Allerdings fehlte es nach Auffassung des BGH an einer weiteren Voraussetzung für die Zulässigkeit der Revision gegen das zweite Versäumnisurteil. Statthaft sei die Revision in diesen Fällen gemäß §§ 565 Satz 1, 514 Abs. 2 Satz 1 ZPO nur insoweit, als sie darauf gestützt wird, dass der Fall einer schuldhaften Säumnis nicht vorgelegen habe. Die Revision sei also nur zulässig, wenn sie eine schlüssige Darlegung dazu enthalte, dass der Gerichtstermin nicht schuldhaft versäumt wurde. Andernfalls sei die Revision als unzulässig zu verwerfen (BGH, Urteil v. 5.7.2018, IX ZR 264/17).

Verhandlungsunfähigkeit muss substantiiert dargelegt werden

Im konkreten Fall hatte die Klägerin nach der Bewertung des BGH nicht schlüssig dargetan, dass sie den Einspruchstermin unverschuldet versäumt hätte. Der Senat stellte klar, dass eine bestehende Arbeitsunfähigkeit nicht mit Verhandlungsunfähigkeit gleichzusetzen ist. Auch bei bestehender Arbeitsunfähigkeit sei die Unfähigkeit der Partei, an einer Verhandlung teilzunehmen, zusätzlich substantiiert zu begründen. Daran fehle es im vorliegenden Fall.

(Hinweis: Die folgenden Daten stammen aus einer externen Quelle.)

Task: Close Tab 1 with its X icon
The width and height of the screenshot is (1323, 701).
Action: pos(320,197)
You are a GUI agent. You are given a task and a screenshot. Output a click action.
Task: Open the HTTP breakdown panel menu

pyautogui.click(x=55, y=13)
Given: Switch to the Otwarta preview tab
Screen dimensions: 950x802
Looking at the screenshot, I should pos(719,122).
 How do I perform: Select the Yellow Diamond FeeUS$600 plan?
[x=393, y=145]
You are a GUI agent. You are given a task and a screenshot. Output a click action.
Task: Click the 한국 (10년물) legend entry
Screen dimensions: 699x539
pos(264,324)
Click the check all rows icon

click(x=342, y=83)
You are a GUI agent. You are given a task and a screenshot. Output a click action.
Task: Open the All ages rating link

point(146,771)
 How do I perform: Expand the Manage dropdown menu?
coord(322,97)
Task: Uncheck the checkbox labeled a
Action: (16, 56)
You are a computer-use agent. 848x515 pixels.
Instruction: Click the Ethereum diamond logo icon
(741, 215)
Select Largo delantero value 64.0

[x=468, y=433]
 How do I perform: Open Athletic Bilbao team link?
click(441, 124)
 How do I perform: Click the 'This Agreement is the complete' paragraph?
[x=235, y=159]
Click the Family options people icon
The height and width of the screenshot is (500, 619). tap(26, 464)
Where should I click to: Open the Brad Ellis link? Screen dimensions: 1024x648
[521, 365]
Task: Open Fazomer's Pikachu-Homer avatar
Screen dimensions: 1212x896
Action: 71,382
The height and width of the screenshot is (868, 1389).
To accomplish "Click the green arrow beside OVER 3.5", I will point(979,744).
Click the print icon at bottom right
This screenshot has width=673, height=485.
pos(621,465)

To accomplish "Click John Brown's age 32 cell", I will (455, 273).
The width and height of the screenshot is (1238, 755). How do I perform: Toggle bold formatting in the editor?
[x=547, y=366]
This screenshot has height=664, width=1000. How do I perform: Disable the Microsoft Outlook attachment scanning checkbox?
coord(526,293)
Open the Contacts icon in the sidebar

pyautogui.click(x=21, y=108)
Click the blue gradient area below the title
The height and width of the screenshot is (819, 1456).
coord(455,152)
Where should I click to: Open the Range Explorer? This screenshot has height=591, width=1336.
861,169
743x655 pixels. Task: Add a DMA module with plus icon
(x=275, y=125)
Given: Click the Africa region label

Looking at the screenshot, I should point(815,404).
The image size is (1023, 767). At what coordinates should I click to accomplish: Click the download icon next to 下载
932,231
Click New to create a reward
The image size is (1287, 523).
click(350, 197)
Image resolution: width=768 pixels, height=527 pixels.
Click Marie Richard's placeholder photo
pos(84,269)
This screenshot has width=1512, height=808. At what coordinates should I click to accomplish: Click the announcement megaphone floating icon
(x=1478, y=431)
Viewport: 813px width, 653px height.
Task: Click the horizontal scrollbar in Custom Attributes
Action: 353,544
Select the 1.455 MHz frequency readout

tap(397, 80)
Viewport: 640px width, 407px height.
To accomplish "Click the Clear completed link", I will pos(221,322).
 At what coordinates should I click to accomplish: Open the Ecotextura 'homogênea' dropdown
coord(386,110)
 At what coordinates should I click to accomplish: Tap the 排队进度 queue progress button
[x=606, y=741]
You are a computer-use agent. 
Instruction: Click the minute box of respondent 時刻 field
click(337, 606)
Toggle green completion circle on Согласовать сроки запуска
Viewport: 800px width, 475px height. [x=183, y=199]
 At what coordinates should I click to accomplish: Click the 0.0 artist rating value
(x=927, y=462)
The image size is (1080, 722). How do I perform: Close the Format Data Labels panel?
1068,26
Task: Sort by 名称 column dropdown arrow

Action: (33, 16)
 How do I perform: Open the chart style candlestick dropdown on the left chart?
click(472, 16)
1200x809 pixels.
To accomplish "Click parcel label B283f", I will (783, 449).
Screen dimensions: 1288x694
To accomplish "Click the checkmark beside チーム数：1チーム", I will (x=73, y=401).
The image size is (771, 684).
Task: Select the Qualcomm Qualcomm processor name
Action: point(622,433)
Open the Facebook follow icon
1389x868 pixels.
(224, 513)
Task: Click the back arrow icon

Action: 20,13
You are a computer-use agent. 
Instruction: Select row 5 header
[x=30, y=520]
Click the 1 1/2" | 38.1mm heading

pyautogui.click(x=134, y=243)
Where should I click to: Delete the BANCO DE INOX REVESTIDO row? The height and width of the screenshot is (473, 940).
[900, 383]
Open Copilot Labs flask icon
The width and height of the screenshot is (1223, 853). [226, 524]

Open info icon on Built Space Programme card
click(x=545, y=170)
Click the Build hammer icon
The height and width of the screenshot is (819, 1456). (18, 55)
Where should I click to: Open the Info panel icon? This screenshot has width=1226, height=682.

Erfordernis der persönlichen Anwesenheit ist ebenfalls darzulegen

Daneben müsse schlüssig dargelegt werden, dass gewichtige Gründe die persönliche Anwesenheit der Partei erfordern. Solche gewichtigen Gründe seien im konkreten Fall nicht ersichtlich. Die Klägerin werde von ihrem Prozessbevollmächtigten in dieser Sache bereits seit 5 Jahren vertreten. Der Bevollmächtigte sei also voll im Streitstoff. Gewichtige Gründe dafür, dass die Anwesenheit des Geschäftsführers im Termin – z. B. zur Aufklärung des Sachverhalts – unabdingbar gewesen sei, seien daher nicht ersichtlich und auch nicht vorgetragen.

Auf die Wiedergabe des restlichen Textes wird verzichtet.